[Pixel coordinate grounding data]
################

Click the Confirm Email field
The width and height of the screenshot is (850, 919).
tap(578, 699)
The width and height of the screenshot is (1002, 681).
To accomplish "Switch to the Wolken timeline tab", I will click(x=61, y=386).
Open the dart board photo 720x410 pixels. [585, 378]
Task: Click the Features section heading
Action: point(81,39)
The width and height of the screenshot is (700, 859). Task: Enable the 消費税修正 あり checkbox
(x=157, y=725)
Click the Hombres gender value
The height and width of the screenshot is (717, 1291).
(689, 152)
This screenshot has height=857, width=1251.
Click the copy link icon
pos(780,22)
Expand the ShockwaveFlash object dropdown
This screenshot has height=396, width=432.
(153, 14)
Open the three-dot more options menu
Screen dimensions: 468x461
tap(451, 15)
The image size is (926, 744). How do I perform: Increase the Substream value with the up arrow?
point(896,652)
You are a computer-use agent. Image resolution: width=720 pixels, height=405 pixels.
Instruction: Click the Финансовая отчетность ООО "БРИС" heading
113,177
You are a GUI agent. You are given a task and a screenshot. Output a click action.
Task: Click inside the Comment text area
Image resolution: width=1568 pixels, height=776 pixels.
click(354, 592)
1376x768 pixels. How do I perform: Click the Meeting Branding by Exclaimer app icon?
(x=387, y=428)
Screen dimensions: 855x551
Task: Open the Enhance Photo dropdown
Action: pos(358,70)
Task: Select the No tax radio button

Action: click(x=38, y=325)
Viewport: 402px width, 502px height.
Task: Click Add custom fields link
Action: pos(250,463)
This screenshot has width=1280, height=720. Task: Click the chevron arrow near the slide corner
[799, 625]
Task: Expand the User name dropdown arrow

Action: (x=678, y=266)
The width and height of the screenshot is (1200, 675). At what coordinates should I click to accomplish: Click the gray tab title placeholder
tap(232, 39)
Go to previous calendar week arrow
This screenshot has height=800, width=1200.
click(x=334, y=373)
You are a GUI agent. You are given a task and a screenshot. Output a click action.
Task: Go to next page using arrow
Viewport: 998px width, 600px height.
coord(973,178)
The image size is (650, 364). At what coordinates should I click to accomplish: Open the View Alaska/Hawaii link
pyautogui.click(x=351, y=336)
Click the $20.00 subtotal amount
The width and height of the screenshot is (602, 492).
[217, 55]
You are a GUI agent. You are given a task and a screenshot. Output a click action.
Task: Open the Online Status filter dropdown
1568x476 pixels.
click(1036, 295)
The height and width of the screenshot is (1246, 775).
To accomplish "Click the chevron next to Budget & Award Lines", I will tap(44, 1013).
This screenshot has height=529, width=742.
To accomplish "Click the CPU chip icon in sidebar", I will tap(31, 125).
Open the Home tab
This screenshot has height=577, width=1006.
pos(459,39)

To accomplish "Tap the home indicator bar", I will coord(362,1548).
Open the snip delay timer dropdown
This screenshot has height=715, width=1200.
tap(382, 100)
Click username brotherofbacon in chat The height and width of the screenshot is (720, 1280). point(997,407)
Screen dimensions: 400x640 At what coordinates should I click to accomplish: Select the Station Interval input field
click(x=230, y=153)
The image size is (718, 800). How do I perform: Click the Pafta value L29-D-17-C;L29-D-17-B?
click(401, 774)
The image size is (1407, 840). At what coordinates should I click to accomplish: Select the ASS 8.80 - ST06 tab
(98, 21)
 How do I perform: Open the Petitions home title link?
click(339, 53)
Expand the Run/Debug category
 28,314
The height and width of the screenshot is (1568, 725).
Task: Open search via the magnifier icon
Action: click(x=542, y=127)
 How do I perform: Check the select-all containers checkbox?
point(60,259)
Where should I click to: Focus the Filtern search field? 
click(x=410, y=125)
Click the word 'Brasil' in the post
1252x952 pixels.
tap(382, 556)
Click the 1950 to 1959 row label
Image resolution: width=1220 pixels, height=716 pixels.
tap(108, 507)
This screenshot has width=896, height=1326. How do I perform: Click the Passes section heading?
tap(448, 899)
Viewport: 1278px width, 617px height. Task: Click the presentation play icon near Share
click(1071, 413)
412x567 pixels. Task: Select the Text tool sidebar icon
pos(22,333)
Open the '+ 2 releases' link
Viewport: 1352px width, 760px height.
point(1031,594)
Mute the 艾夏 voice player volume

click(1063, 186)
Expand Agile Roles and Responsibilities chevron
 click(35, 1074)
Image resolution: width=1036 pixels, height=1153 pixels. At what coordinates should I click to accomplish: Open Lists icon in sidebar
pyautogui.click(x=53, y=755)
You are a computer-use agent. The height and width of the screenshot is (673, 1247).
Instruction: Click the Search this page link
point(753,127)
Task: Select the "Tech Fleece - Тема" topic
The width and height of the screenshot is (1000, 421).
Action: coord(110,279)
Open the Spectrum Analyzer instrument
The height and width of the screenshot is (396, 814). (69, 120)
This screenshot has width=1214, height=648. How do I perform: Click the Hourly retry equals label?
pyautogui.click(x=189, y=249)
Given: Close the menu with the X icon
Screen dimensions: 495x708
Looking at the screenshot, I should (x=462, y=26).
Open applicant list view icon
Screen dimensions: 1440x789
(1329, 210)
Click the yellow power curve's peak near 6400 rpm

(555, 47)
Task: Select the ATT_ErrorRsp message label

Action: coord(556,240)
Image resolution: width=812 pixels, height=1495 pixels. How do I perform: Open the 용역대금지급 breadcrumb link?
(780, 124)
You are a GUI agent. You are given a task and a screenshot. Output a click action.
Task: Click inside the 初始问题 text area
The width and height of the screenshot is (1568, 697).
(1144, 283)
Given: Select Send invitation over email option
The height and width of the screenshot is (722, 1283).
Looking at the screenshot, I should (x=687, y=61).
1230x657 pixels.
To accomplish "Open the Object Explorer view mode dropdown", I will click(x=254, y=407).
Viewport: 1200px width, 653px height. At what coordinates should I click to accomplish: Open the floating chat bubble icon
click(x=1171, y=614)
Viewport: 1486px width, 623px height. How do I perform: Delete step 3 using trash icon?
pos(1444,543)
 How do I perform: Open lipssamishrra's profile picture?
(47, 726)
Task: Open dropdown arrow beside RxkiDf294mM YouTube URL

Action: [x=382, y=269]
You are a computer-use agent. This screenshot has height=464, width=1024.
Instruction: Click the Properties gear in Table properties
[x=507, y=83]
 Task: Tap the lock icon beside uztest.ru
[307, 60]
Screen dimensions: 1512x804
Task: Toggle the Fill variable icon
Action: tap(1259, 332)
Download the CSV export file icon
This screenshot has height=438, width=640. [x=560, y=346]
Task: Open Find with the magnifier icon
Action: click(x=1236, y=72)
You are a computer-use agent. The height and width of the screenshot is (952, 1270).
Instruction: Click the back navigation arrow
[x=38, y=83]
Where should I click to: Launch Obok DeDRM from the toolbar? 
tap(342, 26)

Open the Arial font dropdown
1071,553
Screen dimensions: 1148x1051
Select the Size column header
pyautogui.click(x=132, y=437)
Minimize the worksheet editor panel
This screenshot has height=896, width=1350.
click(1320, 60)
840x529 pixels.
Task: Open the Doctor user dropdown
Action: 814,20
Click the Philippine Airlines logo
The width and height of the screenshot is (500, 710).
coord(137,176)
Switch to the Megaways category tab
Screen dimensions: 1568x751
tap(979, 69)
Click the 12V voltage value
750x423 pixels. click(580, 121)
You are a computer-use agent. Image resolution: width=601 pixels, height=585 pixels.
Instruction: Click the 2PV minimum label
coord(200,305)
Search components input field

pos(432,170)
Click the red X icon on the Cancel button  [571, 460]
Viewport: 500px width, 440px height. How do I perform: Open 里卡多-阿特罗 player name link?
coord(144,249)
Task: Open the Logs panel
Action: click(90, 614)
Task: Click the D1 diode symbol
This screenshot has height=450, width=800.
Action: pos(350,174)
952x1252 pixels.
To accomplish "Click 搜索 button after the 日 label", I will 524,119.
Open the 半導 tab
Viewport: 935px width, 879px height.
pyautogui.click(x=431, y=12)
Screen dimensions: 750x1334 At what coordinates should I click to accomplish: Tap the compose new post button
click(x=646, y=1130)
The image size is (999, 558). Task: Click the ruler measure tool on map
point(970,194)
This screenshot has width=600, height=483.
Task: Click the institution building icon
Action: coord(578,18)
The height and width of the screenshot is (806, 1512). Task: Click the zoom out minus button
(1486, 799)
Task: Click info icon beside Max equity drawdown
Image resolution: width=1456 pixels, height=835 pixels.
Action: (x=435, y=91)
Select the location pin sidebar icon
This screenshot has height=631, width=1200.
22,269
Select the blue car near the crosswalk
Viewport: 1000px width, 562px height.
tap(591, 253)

################

» WHAT THE EXERCISE ASKS: Please work out how many lines above carry "next", writing only the result.

» SOLUTION FOR THIS EXERCISE: 2